When you copy the entries, omit the images and keep every word as it is.

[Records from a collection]
________________________________________
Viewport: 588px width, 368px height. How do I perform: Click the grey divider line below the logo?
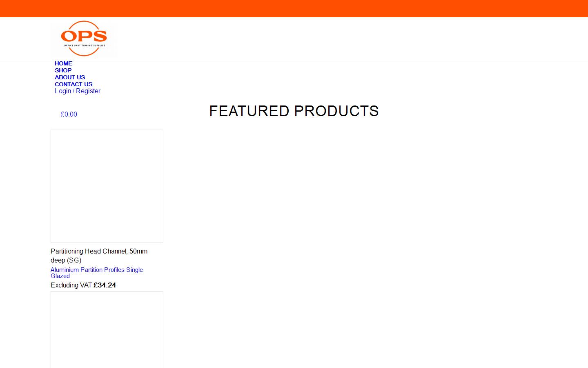click(294, 60)
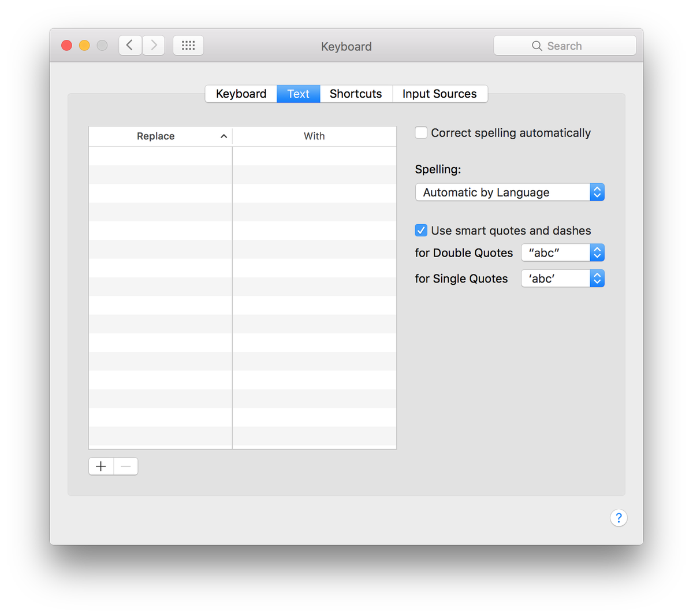
Task: Click the With column header
Action: pos(314,136)
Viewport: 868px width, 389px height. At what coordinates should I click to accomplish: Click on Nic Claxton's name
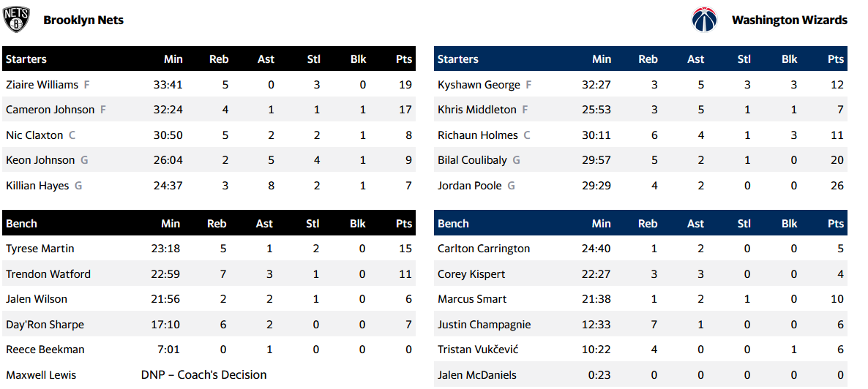[34, 135]
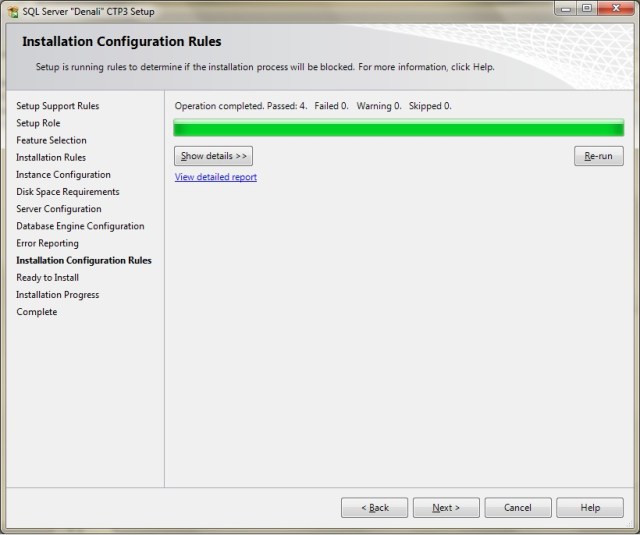Viewport: 640px width, 535px height.
Task: Expand rule results with Show details button
Action: coord(213,156)
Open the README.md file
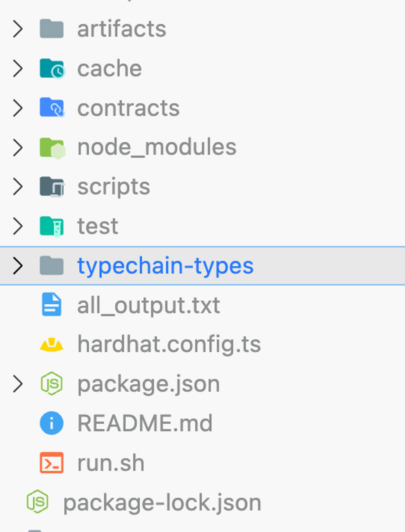405x532 pixels. [x=145, y=423]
________________________________________
> YOUR SOLUTION:
Viewport: 588px width, 368px height. How do I perform: Click the grey divider line below the logo?
click(294, 60)
Task: Click the With column header
Action: pos(314,136)
Viewport: 868px width, 389px height. At what coordinates should I click to accomplish: Click on Nic Claxton's name
[34, 135]
Viewport: 640px width, 535px height.
Task: Expand rule results with Show details button
Action: coord(213,156)
Open the README.md file
405x532 pixels. [x=145, y=423]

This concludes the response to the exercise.